A fractional laser resurfacing technique based on the principle of fractional photothermolysis (FP) has recently been developed to address the drawbacks of both ALR with its significant side effects and nonablative dermal remodeling with its limited efficacy.3
The wounding spectrum of fractional laser resurfacing is in the middle of conventional ablative resurfacing with CO2 and erbium:yttrium-aluminum-garnet lasers and nonablative resurfacing technologies.1
The first device to implement the FP concept used a 1550-nm erbium-doped fiber laser to thermally coagulate microscopic columns of dermal tissue in regularly spaced arrays over a fraction of the skin surface with little to no ablative effect on the epidermis. Leaving intact tissue bridges between minute cores of coagulation necrosis within the dermis results in faster healing time, as healing originates not only from the skin adnexa but also from these skin bridges. With absence of significant epidermal disruption, this technique has been classified as nonablative fractional resurfacing (NAFR).

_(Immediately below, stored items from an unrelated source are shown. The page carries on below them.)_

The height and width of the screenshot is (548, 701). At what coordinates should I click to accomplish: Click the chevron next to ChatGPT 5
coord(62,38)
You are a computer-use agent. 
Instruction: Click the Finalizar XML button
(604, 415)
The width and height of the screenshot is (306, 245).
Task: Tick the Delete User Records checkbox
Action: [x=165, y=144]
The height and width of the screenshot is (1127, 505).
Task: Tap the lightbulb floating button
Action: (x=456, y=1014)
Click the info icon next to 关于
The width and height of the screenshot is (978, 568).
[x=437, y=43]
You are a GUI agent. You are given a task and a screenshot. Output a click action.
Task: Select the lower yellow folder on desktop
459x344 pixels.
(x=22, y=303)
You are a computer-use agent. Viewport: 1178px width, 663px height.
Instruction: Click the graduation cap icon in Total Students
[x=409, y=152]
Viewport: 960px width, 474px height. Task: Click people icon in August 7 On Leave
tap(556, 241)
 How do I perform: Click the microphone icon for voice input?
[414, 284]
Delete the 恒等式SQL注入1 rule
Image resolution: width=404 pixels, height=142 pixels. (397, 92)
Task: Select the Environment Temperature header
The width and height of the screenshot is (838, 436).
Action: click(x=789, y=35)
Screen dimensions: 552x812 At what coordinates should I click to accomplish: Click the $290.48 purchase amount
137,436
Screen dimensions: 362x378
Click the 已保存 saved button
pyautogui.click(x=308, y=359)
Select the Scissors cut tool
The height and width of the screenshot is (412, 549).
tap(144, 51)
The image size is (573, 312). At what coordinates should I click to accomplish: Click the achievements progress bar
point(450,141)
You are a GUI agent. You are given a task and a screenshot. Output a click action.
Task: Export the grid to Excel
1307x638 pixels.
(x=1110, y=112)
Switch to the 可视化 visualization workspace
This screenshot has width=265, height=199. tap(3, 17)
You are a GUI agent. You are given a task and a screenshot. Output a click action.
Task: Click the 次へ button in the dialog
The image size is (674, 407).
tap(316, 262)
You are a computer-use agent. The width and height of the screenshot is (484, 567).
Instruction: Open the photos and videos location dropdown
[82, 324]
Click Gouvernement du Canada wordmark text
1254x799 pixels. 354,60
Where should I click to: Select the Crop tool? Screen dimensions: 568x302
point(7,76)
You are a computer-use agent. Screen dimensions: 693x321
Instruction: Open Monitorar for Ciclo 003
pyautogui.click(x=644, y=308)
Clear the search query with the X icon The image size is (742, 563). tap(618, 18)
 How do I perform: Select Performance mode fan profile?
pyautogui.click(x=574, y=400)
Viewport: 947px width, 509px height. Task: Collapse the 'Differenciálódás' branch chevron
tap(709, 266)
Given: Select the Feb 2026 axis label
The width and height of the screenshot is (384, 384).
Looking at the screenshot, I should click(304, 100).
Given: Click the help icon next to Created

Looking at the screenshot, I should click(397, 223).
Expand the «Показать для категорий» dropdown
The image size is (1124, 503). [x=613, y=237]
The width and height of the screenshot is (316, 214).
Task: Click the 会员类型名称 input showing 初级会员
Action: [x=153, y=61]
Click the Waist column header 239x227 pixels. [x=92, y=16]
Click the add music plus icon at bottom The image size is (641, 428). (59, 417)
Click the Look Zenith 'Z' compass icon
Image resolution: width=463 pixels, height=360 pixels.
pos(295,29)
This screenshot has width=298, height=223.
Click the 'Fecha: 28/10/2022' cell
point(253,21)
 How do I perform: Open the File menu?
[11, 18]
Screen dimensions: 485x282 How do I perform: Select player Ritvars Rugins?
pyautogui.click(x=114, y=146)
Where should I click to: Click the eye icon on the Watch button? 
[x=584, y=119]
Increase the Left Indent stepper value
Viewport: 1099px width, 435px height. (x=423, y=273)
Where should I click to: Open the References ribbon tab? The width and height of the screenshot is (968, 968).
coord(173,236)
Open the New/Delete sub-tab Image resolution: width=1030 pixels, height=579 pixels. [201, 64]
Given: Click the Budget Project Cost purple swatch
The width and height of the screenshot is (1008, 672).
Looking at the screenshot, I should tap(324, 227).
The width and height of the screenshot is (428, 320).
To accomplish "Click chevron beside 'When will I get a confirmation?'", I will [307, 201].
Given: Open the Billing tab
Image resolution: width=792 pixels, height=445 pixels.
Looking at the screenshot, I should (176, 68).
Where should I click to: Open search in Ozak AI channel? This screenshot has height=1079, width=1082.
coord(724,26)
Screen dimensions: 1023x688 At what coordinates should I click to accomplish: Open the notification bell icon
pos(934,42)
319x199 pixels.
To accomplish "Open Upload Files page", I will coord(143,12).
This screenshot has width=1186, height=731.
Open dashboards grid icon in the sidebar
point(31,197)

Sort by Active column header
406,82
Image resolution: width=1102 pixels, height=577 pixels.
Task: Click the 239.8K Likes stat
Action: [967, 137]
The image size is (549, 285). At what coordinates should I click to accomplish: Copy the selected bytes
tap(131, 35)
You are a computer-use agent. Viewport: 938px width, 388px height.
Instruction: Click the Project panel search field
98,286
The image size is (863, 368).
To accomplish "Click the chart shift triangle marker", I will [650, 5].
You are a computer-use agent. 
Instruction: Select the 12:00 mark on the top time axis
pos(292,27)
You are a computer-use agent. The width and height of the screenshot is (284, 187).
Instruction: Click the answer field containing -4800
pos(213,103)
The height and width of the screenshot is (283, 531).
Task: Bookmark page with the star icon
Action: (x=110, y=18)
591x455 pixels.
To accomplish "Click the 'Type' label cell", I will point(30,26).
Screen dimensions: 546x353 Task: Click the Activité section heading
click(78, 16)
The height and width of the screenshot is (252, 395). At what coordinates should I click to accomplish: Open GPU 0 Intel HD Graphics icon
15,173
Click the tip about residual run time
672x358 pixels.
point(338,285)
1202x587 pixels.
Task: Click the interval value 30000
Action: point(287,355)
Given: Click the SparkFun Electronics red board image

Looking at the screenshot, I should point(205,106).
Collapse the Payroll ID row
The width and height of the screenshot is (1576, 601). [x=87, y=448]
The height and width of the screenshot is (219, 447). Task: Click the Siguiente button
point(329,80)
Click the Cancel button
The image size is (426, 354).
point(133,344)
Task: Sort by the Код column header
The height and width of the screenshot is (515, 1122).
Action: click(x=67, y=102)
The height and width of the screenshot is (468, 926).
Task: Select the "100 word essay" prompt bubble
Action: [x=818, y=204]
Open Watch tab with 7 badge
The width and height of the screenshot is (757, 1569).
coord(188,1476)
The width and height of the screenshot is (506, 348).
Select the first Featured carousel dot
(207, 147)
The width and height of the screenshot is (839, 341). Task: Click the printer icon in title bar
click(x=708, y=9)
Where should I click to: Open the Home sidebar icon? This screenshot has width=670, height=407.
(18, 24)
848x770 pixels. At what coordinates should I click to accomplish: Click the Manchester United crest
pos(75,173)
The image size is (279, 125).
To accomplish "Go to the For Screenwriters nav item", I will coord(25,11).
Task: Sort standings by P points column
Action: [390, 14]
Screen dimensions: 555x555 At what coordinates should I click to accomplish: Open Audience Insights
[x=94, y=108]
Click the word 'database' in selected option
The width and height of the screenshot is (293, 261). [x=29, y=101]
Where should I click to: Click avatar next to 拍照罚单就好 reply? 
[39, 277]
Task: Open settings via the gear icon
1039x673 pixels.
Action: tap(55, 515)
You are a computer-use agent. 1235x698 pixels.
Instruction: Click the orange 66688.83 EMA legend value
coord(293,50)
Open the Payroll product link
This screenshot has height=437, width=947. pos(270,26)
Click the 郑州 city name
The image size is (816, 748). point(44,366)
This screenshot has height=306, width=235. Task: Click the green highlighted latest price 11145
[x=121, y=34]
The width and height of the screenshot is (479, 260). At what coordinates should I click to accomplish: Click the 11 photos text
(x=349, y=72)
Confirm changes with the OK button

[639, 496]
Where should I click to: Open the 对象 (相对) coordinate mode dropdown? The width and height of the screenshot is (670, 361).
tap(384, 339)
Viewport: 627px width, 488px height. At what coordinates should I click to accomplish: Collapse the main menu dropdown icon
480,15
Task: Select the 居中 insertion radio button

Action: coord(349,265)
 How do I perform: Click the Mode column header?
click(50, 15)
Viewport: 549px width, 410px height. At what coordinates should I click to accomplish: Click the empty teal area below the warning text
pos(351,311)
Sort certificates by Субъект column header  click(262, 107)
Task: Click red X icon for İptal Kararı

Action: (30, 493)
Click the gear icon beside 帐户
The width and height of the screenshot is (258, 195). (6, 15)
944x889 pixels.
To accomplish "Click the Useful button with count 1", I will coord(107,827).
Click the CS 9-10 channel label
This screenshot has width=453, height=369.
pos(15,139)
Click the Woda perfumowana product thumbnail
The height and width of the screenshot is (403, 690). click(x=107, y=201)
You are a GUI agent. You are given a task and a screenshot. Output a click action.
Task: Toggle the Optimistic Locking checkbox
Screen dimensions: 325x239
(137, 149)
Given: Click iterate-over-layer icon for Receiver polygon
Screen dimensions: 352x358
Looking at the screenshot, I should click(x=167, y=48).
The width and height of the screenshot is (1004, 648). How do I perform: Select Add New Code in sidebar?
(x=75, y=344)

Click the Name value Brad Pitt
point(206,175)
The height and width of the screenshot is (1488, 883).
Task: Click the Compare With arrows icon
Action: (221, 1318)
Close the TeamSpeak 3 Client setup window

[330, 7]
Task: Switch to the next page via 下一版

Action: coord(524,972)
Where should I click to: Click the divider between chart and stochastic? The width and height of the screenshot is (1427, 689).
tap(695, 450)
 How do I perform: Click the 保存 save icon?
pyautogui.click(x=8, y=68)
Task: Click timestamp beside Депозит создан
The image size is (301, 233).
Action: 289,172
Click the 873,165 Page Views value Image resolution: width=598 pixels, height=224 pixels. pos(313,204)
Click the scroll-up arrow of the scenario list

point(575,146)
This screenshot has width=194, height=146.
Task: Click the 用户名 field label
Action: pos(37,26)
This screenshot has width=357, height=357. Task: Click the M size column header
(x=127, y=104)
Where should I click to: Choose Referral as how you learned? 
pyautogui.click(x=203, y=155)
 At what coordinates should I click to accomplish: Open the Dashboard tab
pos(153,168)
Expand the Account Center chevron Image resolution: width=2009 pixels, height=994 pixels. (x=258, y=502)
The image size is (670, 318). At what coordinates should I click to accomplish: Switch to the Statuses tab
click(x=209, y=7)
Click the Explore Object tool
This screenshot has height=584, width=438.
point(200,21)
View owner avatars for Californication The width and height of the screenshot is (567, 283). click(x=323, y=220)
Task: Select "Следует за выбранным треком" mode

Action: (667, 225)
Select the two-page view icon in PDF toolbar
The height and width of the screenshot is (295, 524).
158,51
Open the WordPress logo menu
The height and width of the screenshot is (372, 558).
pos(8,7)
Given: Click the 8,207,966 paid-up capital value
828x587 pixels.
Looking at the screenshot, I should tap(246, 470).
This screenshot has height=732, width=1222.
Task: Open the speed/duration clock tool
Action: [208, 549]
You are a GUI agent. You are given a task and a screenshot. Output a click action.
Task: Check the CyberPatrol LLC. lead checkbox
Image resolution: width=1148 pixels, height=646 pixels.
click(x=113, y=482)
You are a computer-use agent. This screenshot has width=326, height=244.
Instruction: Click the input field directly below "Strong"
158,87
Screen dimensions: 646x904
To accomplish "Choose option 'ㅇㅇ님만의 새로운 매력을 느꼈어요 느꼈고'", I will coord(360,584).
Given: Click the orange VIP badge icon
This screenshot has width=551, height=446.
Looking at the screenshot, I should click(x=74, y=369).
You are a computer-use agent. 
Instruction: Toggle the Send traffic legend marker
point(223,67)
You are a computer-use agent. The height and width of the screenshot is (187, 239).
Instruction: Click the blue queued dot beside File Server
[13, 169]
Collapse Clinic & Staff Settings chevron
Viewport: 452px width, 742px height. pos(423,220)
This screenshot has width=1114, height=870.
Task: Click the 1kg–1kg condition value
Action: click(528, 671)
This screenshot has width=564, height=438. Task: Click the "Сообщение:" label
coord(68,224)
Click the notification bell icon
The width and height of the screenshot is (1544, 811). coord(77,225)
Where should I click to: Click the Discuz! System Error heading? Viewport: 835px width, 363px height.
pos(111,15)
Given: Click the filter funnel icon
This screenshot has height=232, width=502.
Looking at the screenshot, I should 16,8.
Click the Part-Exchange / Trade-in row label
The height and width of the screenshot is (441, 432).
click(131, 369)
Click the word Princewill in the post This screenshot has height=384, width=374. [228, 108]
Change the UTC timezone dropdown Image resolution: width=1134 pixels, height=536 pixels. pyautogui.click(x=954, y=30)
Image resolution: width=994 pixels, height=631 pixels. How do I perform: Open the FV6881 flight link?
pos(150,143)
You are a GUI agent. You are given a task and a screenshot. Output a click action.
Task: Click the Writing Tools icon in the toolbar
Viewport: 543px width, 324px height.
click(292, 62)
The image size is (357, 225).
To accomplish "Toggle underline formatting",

This intermediate approach increases efficacy compared with nonablative resurfacing, however with a faster recovery period compared with ALR.
Neither conventional nonablative nor nonablative fractional laser resurfacing offers therapeutic outcomes comparable
with ALR, but both have become much more popular than the latter because the risks of adverse effects are limited in the face of acceptable improvement.